IX

 

DU PEU D'AGRÉMENT QU'APPORTENT LA BONNE RÉPUTATION, L'ESTIME ET L'HONORABILITÉ

 

 

ANTOINE : Examinons maintenant la bonne réputation, l'estime, et l'honorabilité. Ces trois choses n'en font qu'une et ne se distinguent entre elles que par des nuances et des degrés. On peut avoir bonne réputation sans être riche ; l'honorabilité, dans l'esprit des gens, ne s'applique qu'à celui qui a des biens, et jouit de l'estime générale. Dans le mot honorabilité, les gens voient l'idée de haute condition, réputation qui s'étend au loin, appuyée sur des actions louables.

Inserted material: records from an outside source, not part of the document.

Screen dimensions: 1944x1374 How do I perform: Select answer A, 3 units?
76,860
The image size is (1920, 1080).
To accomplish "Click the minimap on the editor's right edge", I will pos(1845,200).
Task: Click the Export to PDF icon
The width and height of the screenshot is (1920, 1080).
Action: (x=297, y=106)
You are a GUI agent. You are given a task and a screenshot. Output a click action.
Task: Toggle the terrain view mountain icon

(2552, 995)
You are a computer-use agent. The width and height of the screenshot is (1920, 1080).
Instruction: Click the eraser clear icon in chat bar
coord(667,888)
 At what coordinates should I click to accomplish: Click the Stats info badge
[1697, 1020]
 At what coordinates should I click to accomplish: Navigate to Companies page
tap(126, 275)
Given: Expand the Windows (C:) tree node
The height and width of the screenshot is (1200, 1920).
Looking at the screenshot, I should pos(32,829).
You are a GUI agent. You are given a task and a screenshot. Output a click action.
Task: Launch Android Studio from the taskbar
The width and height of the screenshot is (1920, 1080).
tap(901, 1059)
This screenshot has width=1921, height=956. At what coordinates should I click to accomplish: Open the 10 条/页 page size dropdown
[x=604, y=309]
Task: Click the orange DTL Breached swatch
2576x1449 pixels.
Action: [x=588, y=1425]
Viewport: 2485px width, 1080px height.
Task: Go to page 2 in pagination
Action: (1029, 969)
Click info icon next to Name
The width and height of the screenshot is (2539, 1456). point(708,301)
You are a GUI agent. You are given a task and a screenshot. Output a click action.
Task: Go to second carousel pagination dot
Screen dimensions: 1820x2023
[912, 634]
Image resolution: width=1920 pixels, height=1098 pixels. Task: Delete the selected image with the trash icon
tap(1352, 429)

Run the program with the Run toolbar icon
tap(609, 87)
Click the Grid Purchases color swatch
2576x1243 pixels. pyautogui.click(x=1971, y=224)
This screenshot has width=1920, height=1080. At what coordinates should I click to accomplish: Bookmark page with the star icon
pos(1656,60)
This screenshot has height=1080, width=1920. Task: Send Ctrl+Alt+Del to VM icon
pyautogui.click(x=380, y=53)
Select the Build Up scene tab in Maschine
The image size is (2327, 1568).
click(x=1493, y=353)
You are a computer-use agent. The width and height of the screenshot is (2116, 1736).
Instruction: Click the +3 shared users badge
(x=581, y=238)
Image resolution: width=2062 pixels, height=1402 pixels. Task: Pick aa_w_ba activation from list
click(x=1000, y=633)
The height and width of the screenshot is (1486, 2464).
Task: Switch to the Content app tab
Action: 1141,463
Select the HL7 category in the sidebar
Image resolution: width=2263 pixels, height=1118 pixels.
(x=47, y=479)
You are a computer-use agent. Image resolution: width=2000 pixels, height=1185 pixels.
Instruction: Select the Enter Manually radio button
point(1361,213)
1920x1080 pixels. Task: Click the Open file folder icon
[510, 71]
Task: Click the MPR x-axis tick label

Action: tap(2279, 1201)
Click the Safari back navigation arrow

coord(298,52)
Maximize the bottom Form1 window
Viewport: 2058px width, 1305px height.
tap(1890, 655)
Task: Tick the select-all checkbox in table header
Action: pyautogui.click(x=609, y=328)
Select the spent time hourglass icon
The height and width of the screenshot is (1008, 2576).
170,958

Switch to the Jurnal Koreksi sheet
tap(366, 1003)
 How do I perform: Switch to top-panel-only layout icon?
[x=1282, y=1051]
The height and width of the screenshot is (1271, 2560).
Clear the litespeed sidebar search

Tout cet appareil, employé comme une chose plaisante et commode pour cette vie peut avoir de l'attrait pour celui qui s'y attache. Mais de par sa nature je ne vois pas ce que la chose apporte, je dis bien : de par sa nature, car il se peut qu'elle soit la cause de quelque avantage. Il se peut qu'en raison de l'estime dont ils jouissent, le pauvre et le riche s'appliquent à répandre le bien autour d'eux, de la même façon qu'un homme qui se sent haï s'applique à nuire.

Mais, qu'est-ce que l'honorabilité sinon un souffle aussitôt évanoui que proféré ? Celui qui s'y complaît se nourrit de vent. Il sera souvent déçu. Il s'imagine que beaucoup de gens le louent qui en vérité ne parlent jamais de lui, et ceux qui parlent de lui ne le font pas aussi souvent qu'il le pense. Ils ne passent pas toute leur journée à ne faire que cela. Ceux qui le louent le plus sont bien obligés de temps à autre de l'oublier ! De plus, si on en dit du bien ici, on en médit par là. Enfin ce sont ceux qui le flattent le plus quand il est là qui s'en gausseront le plus derrière son dos et parfois même, sournoisement, jusqu'en sa présence. Pourtant, il y a des gens si intoxiqués par cette idée de renommée qu'ils se réjouissent et se glorifient à la pensée que le monde ne fait rien d'autre nuit et jour que les encenser en chantant leur louange comme les anges célèbrent le Très-Haut.